The conservative movement in the United States has long been wary of higher education. This is understandable given the fact that survey after survey demonstrates a positive correlation between education and progressive values. Conservatives tend to attribute this phenomenon to mass brainwashing by elite liberal professors coupled with a conspiracy to blacklist anyone who tells what they consider to be the truth. Indeed, educated hucksters like David Horowitz and Daniel Pipes have made a tidy fortune from their gullible funders by hawking exactly this silly idea: smearing academics with McCarthyite tactics as they simultaneously complain about the communities of competence that struggle to maintain the integrity of their disciplines.

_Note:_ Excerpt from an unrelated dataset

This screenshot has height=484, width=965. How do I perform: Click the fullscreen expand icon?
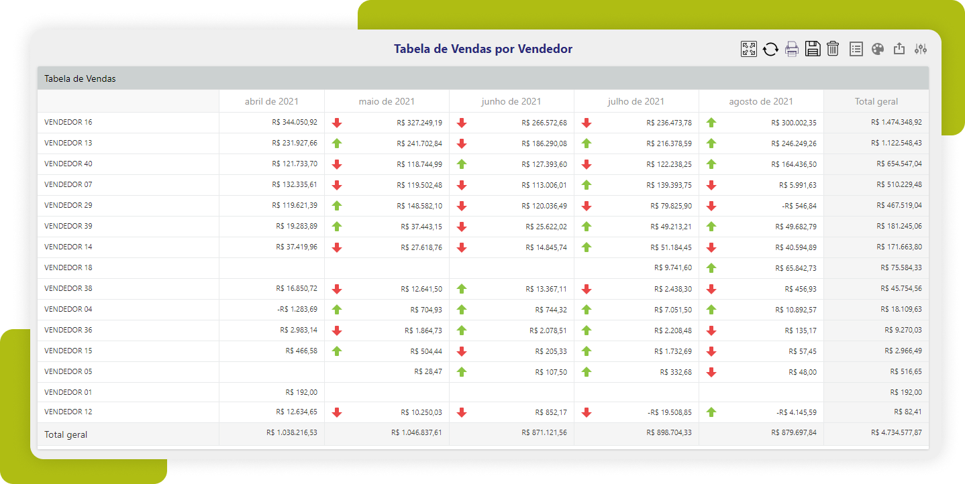click(748, 49)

In addition to these mini-crusades, right-wing foundations and funders have enjoyed considerable dividends from the program of long-term investments they made in private universities beginning in the 1970s, when a bunch of them decided that the entire edifice of public knowledge was tilted against their worldview. More recently, however, the far right has turned its attention away from these elite-oriented universities to public ones. Instead of seeking to change the minds—and hiring practices—of the Harvards and Stanfords of the world, they are now seeking to undermine the intellectual standards of state universities across America. They are doing this by persuading Republican-controlled state legislatures and governorships to pass massive cuts in funding while attacking the very foundations of higher education. The new demand is that public universities should be treated as any corporate entity, to be judged not as a social good but exclusively on its bottom line. (I should probably mention that I teach in a public university and that my daughter is beginning her freshman year at another this fall.)
The documentary Starving the Beast: The Battle to Disrupt and Reform America’s Public Universities, which opens this week, seeks to tell this story. It focuses on fights taking place at the University of Wisconsin, the University of Virginia, the University of North Carolina, Louisiana State University, and the University of Texas and Texas A&M. You may be familiar with some of the details of these struggles, as each has enjoyed its share of national attention. What this film demonstrates is the degree to which all of them share similar roots. As UVA professor Siva Vaidhyanathan explains, Clayton Christensen, a professor at Harvard Business School, pioneered the notion of applying an ideology he termed “disruptive innovation” to public higher education. The concept was also embraced in Silicon Valley as “a parable that had tremendous narrative power,” “a religious sect,” and an idea that could be “applied to everything in American life.”
As applied to education, the doctrine treats students as consumers, not citizens. According to its most energetic apostle, Texas oilman and itinerant academic Jeff Sandefer, it demands that pretty much every topic taught in a university demonstrate its bottom-line value or be dropped. According to Sandefer, Shakespeare barely makes the cut, but Faulkner, not so much. “I’m not a big Faulkner fan,” he explains in the film.